The Koto Programming Language

Role of Koto and Rust’s “companion language” gap

  • Many see Koto as “Lua for Rust”: a lightweight embedded scripting language letting users customize Rust applications at runtime.
  • Several comments stress this is not a criticism of Rust, but a standard pattern: native core + sandboxed scripting (like JS in browsers, Lua in Nginx).
  • Others argue the proliferation of Rust-hosted scripting languages reflects Rust’s lack of “less strict” / dynamic modes for rapid prototyping or non-critical code.

Rust vs dynamic / higher-level features

  • Debate over whether Rust should add dynamic/relaxed contexts, reflection, or GC options:
    • Some want C#-like features (dynamic, reflection, configurable checked contexts) and see resistance as cultural “zealotry”.
    • Others respond that Rust’s no-runtime, C++-like constraints make such features fundamentally hard to reconcile with borrow checking and safety guarantees.
  • Prototyping in Rust is defended: using clone, Arc, RefCell, unwrap, etc. is seen as a practical “escape hatch”.

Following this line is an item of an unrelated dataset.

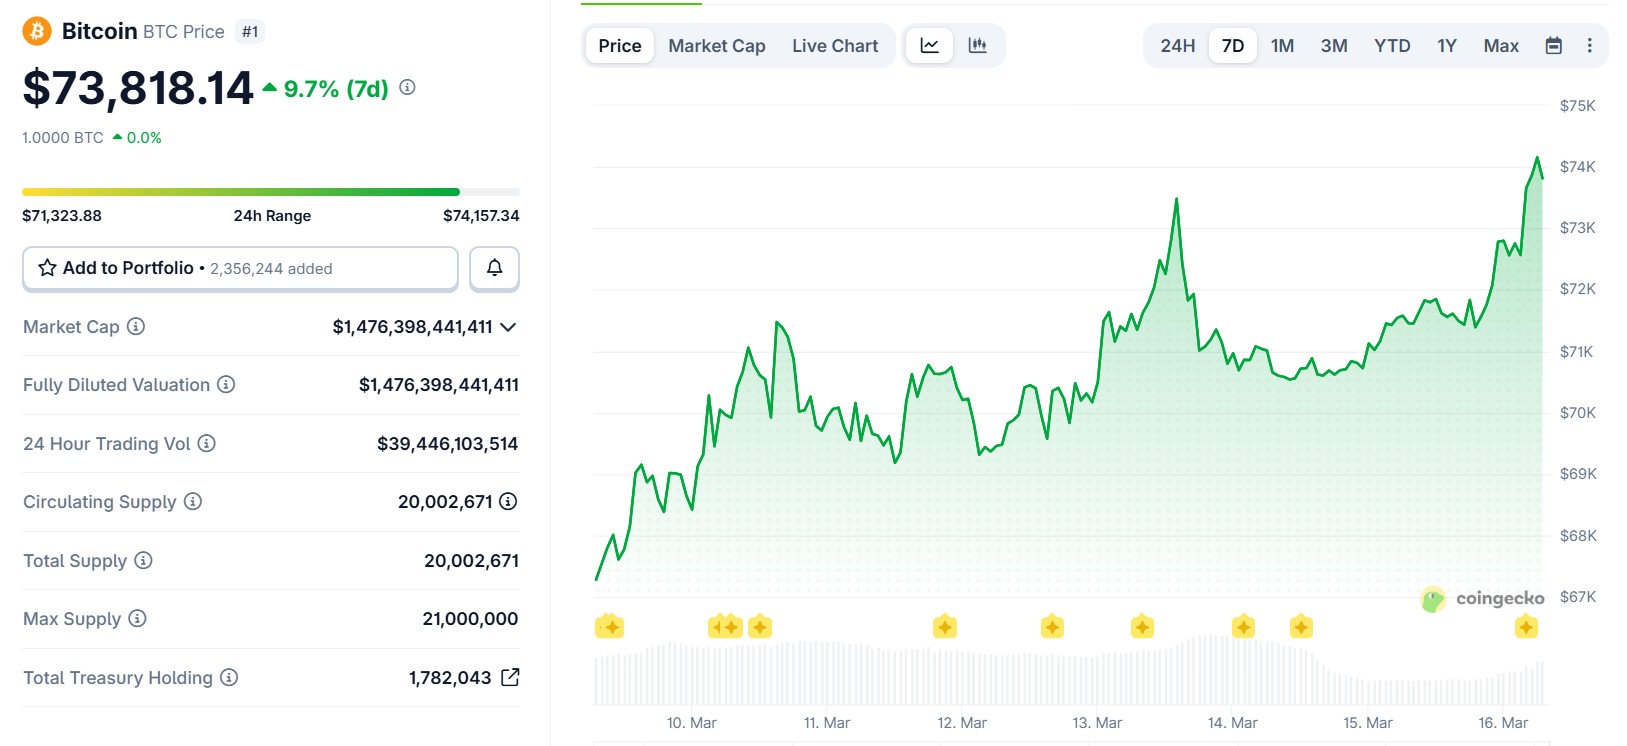Click the Bitcoin logo icon
This screenshot has height=746, width=1627.
coord(37,31)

Typing: dynamic, optional, and “Rust-with-GC”

  • Koto is dynamically typed but recently gained optional runtime type checks; these can be disabled for performance.
  • Long subthread on why scripting languages are usually dynamic:
    • Dynamic typing is easier to implement and more flexible for REPLs, live coding, and mid-session experimentation.
    • Static inference with subtyping is technically hard; several research efforts are cited.
  • Multiple people express desire for a Rust-like language with GC instead of a borrow checker; many alternatives are mentioned (OCaml, F#, Scala, Gleam, Roc, D, V, Nim, etc.), none clearly “perfect”.

Comparisons: Koto vs Rhai, Lua, others

  • Rhai is seen as more OO and feature-rich (operator overloading, currying, safety guarantees), but slower (AST-walking) and lacking first-class functions.
  • Koto is reported ~1.5–2x faster than Rhai in informal tests, but still slower than Lua; it optimizes Rust interop by sharing representations (e.g. strings, vectors).
  • Some users stick with Lua (or LuaJIT) because of maturity, speed, and existing tooling, but like Koto’s Rust-native ergonomics.

Syntax, ergonomics, and concerns

  • Koto’s CoffeeScript/MoonScript-inspired, whitespace-sensitive, paren-optional syntax is praised as elegant but criticized as potentially ambiguous and “footgunny”.
  • Critics prefer stricter, more explicit syntax to ensure that small typos cause obvious syntax errors rather than subtle semantic changes.

Koto’s roadmap and stability

  • The creator positions Koto primarily as an embedded language, not requiring Rust knowledge to use.
  • Pre-1.0 priorities: async support, formatter-friendly parsing, FFI and package story, and a Rust-style “editions” approach to avoid a breaking 2.0.
  • Some users already use Koto for editor scripting and shell-like tasks, reporting compile/startup fast enough for such use.